(Work instruction):
The required result is every line of the records that includes "computer".

[Collected data entries]
------------------------

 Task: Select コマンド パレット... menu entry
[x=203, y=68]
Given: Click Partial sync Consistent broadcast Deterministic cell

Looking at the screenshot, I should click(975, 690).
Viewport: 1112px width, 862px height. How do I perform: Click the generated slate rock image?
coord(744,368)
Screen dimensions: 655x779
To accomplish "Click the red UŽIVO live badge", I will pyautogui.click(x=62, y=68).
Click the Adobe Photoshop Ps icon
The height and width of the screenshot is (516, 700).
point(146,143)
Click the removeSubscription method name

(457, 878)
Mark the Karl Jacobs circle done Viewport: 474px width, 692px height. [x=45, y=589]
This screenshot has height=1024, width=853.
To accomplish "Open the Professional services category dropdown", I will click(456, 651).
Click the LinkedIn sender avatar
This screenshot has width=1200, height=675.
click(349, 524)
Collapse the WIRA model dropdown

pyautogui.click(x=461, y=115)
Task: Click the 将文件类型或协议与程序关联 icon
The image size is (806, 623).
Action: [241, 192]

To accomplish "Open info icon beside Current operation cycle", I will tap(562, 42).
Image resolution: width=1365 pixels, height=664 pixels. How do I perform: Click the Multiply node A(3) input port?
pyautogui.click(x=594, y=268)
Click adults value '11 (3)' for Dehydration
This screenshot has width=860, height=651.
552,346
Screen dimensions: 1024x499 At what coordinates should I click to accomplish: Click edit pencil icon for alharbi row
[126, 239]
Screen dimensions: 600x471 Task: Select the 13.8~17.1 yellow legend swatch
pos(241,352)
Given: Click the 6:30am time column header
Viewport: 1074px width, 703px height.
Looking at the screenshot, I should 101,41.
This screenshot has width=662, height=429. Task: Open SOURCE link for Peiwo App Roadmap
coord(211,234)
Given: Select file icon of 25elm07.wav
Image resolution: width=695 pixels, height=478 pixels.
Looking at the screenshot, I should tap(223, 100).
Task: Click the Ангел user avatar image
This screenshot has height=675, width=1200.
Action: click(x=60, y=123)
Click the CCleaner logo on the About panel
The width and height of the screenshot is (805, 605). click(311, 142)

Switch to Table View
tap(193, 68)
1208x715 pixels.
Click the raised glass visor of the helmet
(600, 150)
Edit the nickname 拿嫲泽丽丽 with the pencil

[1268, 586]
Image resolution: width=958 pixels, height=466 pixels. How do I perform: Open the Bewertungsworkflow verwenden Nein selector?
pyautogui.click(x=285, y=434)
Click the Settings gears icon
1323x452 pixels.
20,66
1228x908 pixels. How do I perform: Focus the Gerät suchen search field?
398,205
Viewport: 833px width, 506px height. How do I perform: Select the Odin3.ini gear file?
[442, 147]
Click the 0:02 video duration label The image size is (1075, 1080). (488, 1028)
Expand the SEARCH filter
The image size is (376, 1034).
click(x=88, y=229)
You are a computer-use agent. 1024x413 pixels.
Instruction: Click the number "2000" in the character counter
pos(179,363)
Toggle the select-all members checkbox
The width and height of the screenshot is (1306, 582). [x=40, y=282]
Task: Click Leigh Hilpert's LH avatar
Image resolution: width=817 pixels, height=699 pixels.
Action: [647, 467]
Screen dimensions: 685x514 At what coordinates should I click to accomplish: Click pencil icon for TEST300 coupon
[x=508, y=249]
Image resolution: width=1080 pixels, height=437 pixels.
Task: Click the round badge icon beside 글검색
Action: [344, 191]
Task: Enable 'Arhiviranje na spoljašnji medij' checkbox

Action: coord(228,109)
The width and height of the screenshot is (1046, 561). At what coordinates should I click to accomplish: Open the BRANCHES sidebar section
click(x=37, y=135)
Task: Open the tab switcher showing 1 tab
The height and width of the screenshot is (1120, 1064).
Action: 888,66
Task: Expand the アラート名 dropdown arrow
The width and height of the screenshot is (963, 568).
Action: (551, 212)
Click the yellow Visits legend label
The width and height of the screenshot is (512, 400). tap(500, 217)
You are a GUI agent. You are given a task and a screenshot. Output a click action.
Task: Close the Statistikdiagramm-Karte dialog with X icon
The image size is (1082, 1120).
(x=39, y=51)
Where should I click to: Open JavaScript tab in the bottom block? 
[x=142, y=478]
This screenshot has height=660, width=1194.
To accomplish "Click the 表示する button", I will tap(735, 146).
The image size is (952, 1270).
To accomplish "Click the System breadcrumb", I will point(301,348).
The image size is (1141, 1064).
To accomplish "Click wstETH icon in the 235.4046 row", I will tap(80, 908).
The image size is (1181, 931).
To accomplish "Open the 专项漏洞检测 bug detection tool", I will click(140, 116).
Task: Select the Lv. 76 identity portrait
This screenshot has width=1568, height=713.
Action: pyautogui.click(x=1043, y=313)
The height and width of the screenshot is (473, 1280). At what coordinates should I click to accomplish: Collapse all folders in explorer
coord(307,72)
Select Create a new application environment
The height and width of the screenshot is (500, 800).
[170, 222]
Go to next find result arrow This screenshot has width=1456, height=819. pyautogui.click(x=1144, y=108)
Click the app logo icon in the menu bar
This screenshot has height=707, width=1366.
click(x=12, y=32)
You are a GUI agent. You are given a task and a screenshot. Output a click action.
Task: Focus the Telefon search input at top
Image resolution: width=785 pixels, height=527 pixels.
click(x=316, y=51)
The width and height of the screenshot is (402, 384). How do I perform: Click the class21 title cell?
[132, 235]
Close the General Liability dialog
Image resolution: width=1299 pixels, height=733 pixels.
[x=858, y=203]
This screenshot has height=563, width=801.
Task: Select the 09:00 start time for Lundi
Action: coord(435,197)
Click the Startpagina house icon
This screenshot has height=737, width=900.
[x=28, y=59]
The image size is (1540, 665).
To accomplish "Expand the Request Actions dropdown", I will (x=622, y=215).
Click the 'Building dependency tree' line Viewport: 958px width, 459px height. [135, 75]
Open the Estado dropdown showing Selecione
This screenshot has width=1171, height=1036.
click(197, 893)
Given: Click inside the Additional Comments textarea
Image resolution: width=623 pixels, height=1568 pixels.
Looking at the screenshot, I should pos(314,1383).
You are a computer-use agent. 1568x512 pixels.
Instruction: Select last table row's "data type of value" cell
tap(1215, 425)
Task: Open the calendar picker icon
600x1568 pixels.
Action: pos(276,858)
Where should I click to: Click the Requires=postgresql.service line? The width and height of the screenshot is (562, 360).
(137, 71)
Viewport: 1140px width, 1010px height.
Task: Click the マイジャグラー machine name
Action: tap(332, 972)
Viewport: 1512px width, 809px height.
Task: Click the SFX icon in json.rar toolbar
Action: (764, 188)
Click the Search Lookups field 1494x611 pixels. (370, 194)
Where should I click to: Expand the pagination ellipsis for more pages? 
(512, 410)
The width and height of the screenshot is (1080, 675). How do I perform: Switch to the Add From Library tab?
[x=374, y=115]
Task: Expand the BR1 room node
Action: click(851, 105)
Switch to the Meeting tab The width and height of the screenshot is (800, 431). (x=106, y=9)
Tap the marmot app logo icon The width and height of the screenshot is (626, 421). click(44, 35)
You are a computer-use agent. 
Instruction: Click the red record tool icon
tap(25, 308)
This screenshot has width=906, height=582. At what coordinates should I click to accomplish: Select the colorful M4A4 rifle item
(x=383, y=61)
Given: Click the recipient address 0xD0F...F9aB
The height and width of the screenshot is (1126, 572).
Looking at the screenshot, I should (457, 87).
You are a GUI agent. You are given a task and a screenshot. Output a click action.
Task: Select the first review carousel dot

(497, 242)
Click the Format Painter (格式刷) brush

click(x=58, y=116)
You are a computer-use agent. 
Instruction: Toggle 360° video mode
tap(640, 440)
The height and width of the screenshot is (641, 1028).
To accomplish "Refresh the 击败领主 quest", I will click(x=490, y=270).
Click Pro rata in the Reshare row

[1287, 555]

------------------------

(Answer space):
You are a computer-use agent. 1024x413 pixels.
You are a computer-use agent. 1568x512 pixels.
You are a computer-use agent. 
You are a computer-use agent. 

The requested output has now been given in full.